I knew something was wrong.
In this moment as in many previous moments, spontaneous rallying around the flag has been a signal of patriotism of the foulest sort: not at all an inclusive embrace, but a shoring up of the boundaries of who really belongs (supposedly) and of who constitutes a threat (supposedly). I have seen it before. Humane Insight was born in part out of the devastations of September 11th, 2001 and my particular relationship to that time and to the city that was once the gravitational center of my life: New York.
In the days that followed the falling of the Twin Towers, I watched as my intimate grief curdled into others’ propagandist grist for war. It is not lost on me that this is a war that has only very recently has been declared to be over, leaving thousands, maybe millions of Afghanis facing a new terror that follows the one imposed by the US and its self-serving commitment to forever war.
Something was wrong. The assembly foretold it. When I got home, I revisited my social media accounts to see compliments interspersed with new pictures of an old terror. Vicious Border Patrol agents were rounding up and otherwise terrorizing Haitian refugees along the U.S. southern border. Their vehicles were horses, and their weapons were whips.
Something in me collapsed. The suffering and pain being wantonly inflicted was being freshly inflicted by antique technologies and hackneyed logics. We have not outrun the past. As has been said, the past is not prologue; it is barely even past.
The secret is that I do not know how to manage this level of grief and pain. Surely, the conditions of the pandemic have pushed our ability to apportion our rage and sorrow to their very limits. I cast about in that moment after seeing the rally, inviting a friend to indulge in the darkness with me. Graciously, gratefully, he demurred. I meditated instead and let the tears come.
I do not have answers. My book is not that. Maybe it’s a meditation and invitation to cry. One thing it does have going for it is words. I think about Kiese and his commitment to words and to revision, to keep talking and writing lest, silence is mistaken for acceptance.
Where does all that pain go? Of this I am sure: It cannot be reduced to one sentence of exposition, to death or prison or both, or left unutterable. It is too present.
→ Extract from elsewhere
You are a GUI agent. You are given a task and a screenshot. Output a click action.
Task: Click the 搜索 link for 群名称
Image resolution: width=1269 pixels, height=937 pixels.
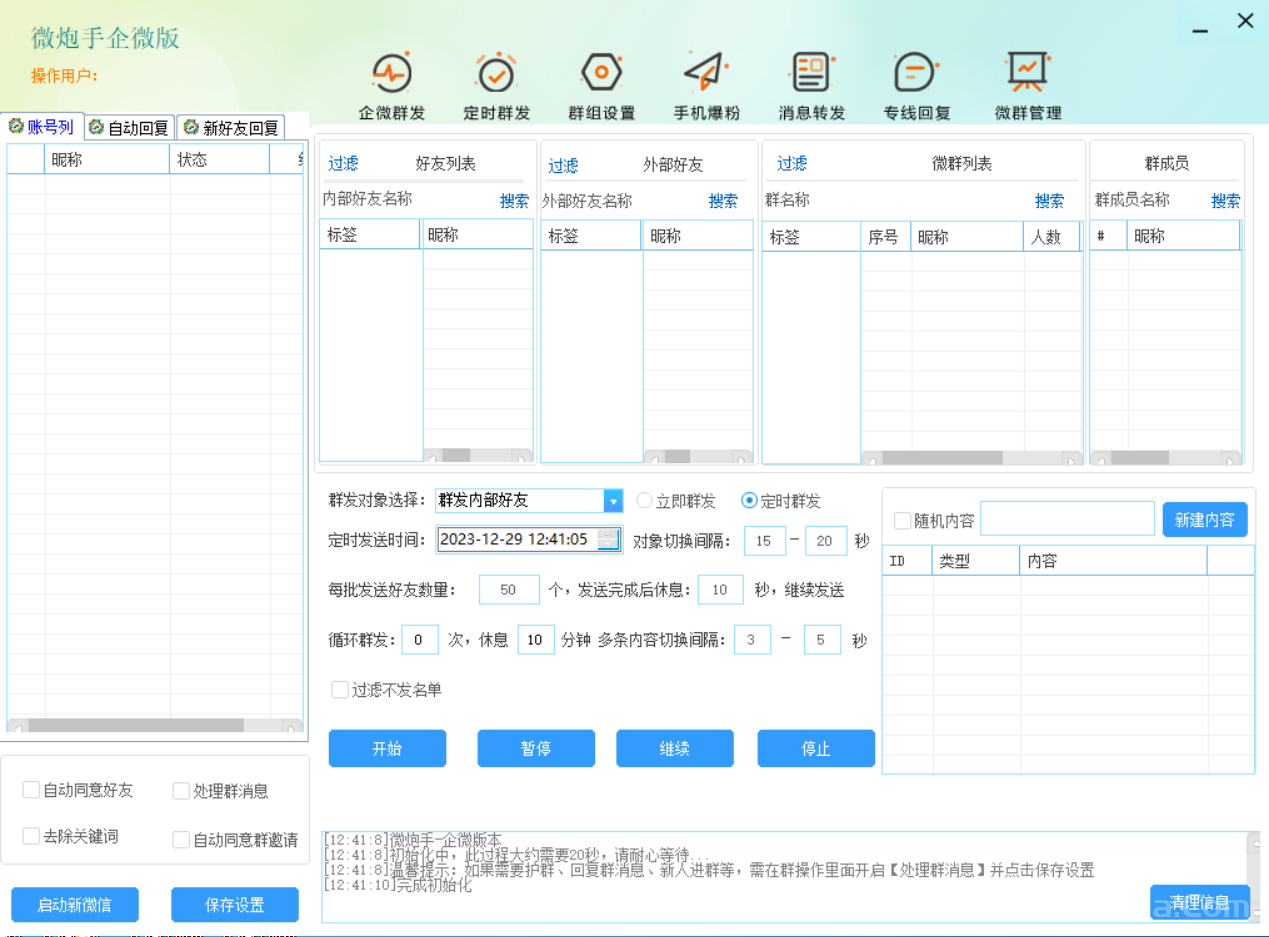click(x=1049, y=200)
Perhaps it is the awful inheritance of our era to grieve hundreds of years of incalculable devastation. The trick is how to live in the midst of that. I fear very much for those who don’t have the words, for whom suffering is a private affair, whose pain is denied by others and even by themselves.
So it is better to speak
remembering
we were never meant to survive. — Audre Lorde
Without speaking, writing, and creating in grief, we will surely die. Many of our generation and so many other generations have been sucked down into the gutters of despair as the poet Allen Ginsberg so precisely remarked. I grieve for them, too.
And so I write on, unsure of who will receive my words, unable to know whose readership will itself be a tremendous gift of spiritual embrace.
I wish for everyone the room, the peace (even temporary), to communicate their not-okay-ness. We have so many lifetimes to mourn. May we have the grace to do so in community, with language as one of our connective and consoling tissues.